Above all, perhaps Jonathan Hickman’s East of West best captures the post-post-apocalyptic aura described earlier. The sci-fi western tale of the end of the world imagines an alternate America where the Civil War never ended, where Native American tribes unified and consolidated land, power and technology in an Endless Nation throughout the Midwest, where black monarchs rule the Kingdom of New Orleans, ranger vigilantes run the Republic of Texas, ruthless corporations control the Northeast Union, Southern whites manage their Confederacy, and Mao’s grandchildren lead a People’s Republic on the West Coast. Death, a gun-slinging horsemen of the apocalypse, gets distracted from his mission to end the world, falls in love, and has a child named Babylon. Needless to say, the pro-apocalypse factions of the various nations of America are not pleased, and everything goes to hell. The tagline of the series is, fittingly, “The things that divide us are stronger than the things that unite us.”
***
In 2016, a series of political earthquakes shook the global system, including the surprising victory of Brexit, the demagogic rise of Trump, a failed coup in Turkey, endless terror attacks by ISIS, and a surge of refugees fleeing war in the Middle East. Certain populist and far-right groups used these events to consolidate their power, creating an atmosphere of fear, anxiety, and hate. At the same time, however, a mass movement against the conditions of work erupted onto the streets and squares in France, black youth pushed back against the police everywhere in the United States, women and men in Rojava pushed forward in their struggle against impossible odds, and people worldwide acted in solidarity with refugees.

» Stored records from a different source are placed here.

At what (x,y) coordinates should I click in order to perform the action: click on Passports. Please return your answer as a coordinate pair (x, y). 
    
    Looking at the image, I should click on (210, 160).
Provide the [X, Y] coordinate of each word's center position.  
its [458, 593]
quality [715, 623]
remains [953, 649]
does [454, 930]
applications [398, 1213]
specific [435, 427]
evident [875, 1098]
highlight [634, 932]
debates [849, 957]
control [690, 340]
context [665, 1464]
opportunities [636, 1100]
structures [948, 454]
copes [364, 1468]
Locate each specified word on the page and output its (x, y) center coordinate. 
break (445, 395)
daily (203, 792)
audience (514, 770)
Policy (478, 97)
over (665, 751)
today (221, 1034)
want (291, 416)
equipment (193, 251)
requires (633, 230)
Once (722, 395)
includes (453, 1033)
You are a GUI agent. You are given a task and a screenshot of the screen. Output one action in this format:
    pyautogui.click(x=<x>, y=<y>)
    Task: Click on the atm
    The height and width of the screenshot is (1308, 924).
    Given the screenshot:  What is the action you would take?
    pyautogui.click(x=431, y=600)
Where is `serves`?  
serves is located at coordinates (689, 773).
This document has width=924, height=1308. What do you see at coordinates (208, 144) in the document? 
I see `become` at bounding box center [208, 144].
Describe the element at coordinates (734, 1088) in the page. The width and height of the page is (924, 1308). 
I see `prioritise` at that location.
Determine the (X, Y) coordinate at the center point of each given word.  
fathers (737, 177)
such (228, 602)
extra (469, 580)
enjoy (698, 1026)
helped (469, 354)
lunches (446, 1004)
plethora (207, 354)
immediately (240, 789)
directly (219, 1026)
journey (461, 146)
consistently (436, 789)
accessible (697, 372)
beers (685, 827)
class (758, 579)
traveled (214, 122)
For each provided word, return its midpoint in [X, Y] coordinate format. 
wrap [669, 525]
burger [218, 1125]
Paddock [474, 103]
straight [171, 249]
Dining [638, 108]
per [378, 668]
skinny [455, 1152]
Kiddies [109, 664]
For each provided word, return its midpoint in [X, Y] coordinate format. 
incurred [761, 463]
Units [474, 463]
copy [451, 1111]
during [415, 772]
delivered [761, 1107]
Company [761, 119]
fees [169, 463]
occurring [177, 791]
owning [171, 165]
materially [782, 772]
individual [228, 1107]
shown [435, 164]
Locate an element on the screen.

The struggles of the present are confusing, contradictory expressions of a confusing, contradictory world. Some demand democracy, others demand nothing. Some chant for freedom, others chant against cops. Football fans, working mothers, slum-dwellers, graduate students, baristas, high school kids, pensioners, anarchists, and union members have occupied squares, blockaded refineries, held assemblies, smashed windows, debated theory, and altogether attempted to alter the course of history away from capitalism towards something else. This “something else” is a negative placeholder for an unknown future, a volatile vacuum waiting to be filled. Whether it contains the content of emancipation or something much worse is yet to be decided.
Scratch that: the people—some of them, anyway—have spoken, and the answer is something much worse.